The Rep. Claire Cronin amendment was spoken about in the House of Representatives annual state budget discussion. The House passed the $46 billion budget on Thursday, Nov. 12, and also adopted what WBUR referred to as “four mega-amendments that addressed topics from education and local aid to labor and economic development.”
Deliberations in the House lasted two days, and the only debate to come about in the chamber was that of the adaptation of the abortion access amendment.
The amendment allows abortions after 24 weeks if the fetus is shown to have a fatal birth defect. As of now, late-term abortions such as these are only allowed under Massachusetts law if the mother’s health is at risk.

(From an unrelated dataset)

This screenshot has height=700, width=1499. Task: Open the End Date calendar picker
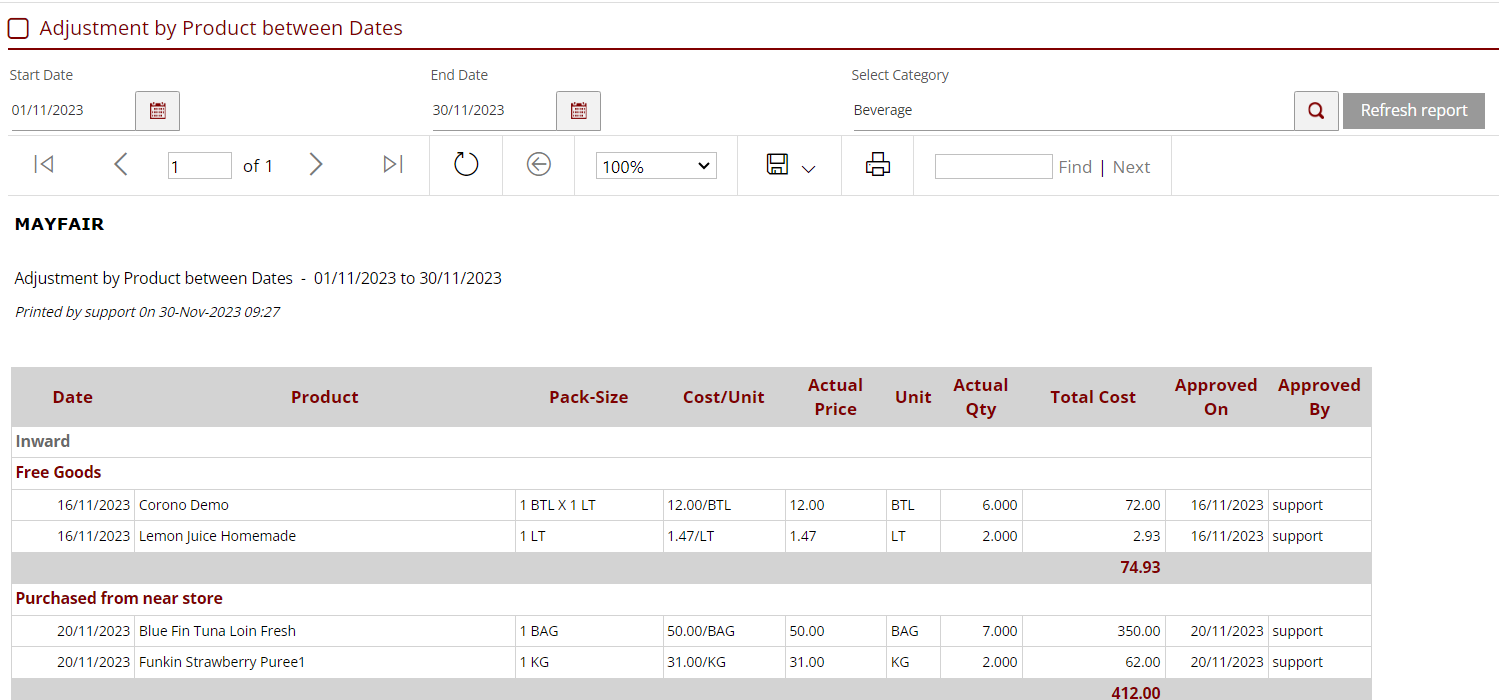coord(578,111)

The amendment also lowers the age at which a woman needs parental or judicial consent to obtain an abortion from 18 years of age to 16, meaning that minors can choose to have an abortion.

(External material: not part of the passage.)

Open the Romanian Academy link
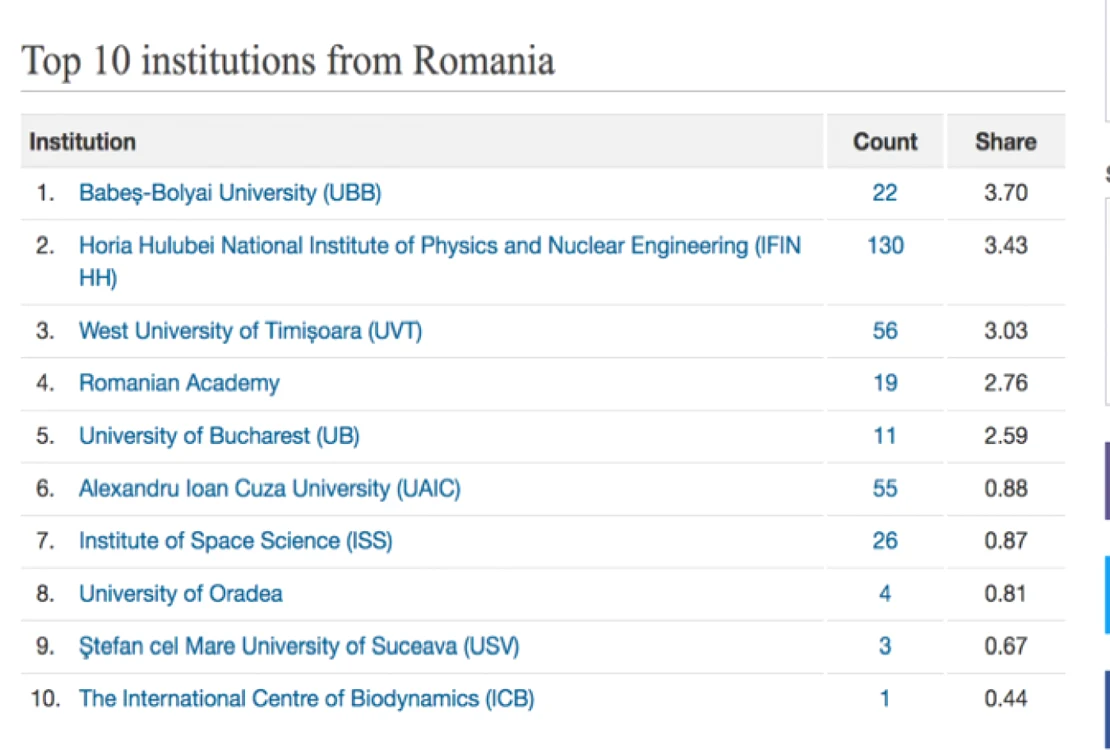click(179, 383)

Additionally, the amendment says that the Department of Public Health should collect data on abortions performed by physicians, physicians assistants, certified nurse practitioners, or certified nurse mid-wives.
Before votes were cast in the House regarding the amendment, 90 minutes of debate occurred. The vote was 108–49.
The Massachusetts Senate convened Wednesday, Nov. 18, to approve a very similar amendment. This amendment also allows abortions after 24 weeks if a fatal birth defect is shown and lowers the minimum age that an individual can legally access the procedure from 18 to 16.
The Senate voted 33–7 to approve the amendment after two hours of comments.
The amendment also makes it clear that according to Massachusetts state law, abortion is legal.
“The amendment would ensure that state law explicitly allows abortions, which supporters said is a critical safety net if the federal judiciary alters the precedent that Roe v. Wade set,” reported WBZ News.
Both the House representative and the State Senator who brought these amendments to their respective agendas have cited the recent changes in the makeup of the Supreme Court as reason for this legislation.
“It was only hours after the death of Ruth Bader Ginsburg, that [Speaker Robert DeLeo] called me, and on a Friday night no less, to make clear that the House would take action to ensure that a woman’s right to access safe reproductive care remained intact,” Rep. Cronin said, according to WBUR.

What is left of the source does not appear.